Detecting germs using Blu-ray discs

Commercially available Blu-ray discs could serve as cheap detectors of toxins,B microorganisms, allergens and cancer biomarkers, Spanish researchers have found.

The technology designed to store movies and other data presents a cheap and convenient, though surprisingly accurate, tool for clinical diagnostics and environmental monitoring.

The researchers from the Polytechnic University of Valencia have described the innovative Blu-ray-based detection method in the latest issue of the Biosensors and Bioelectronics journal.

"We have used the surface of these commercial discs as a platform for analysis to carry out the tests and then, with the laser reader of the recorder/player we can identify the bacteria and determine their concentration," said one of the papers’ authors Sergi Morais.

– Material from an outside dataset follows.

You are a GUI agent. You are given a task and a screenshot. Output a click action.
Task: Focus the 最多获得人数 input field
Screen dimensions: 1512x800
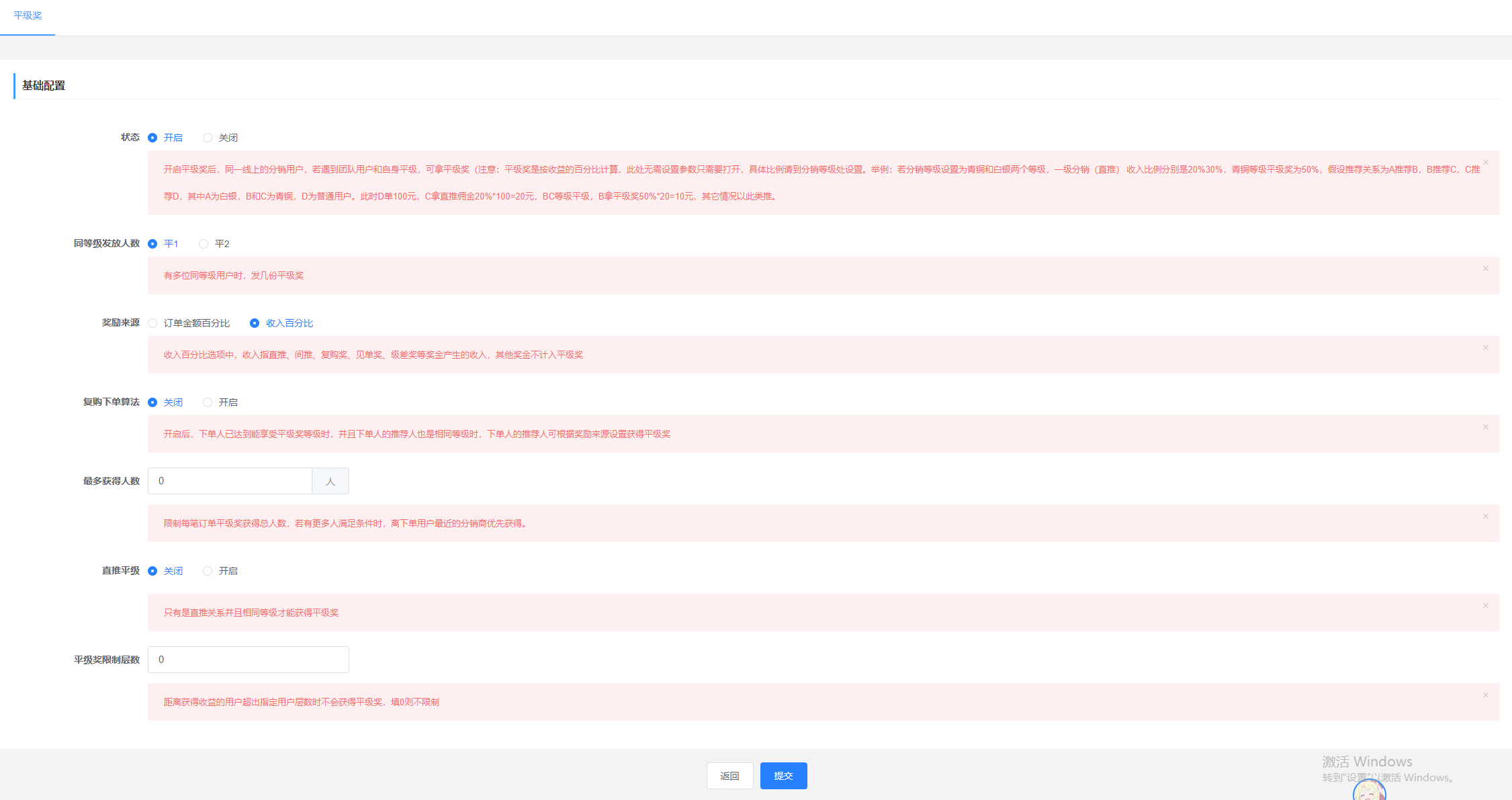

In their study, the team has focused on detecting two types of pathogenic micro-organisms – the bacteria causing salmonellosis and an intestinal parasite Cronobacter Sakazakii. However, the method could also be used to identify tumour biomarkers, food and drug allergens and pesticides in water.

The results provided by the Blu-ray discs are as accurate as those obtained by costly diagnostic machines used in conventional laboratories. The team believes Blu-rays could be used for pre-screening of samples before employing more exhaustive analytical techniques.

"Samples that are shown to be positive by this methodology will also be positive using the other techniques," Morais explains.

To carry out the screening, the samples have to be deposited in small quantities on the discs in the form of micro-arrays or two-dimensional arrays. "The hydrophobic nature of the surface of the Blu-ray disc allows the proteins to be locked in place by passive adsorption in a high-density format (64 points in each 1 mm2 drop)," explained another team member Ángel Maquieira.

"On the 90 cm2 surface of these discs it's possible to imprint 138,000 points, each one 125 µm in diameter. Furthermore, the low sample volume used (5-10 microlitres) and the low cost of the developed hardware make this technology a very practical and economically competitive tool," he said.

The study warns that the lack of simple sensor systems that combine a high detection resolution with low costs is the reason why some analytical technologies are not found in low budget installations.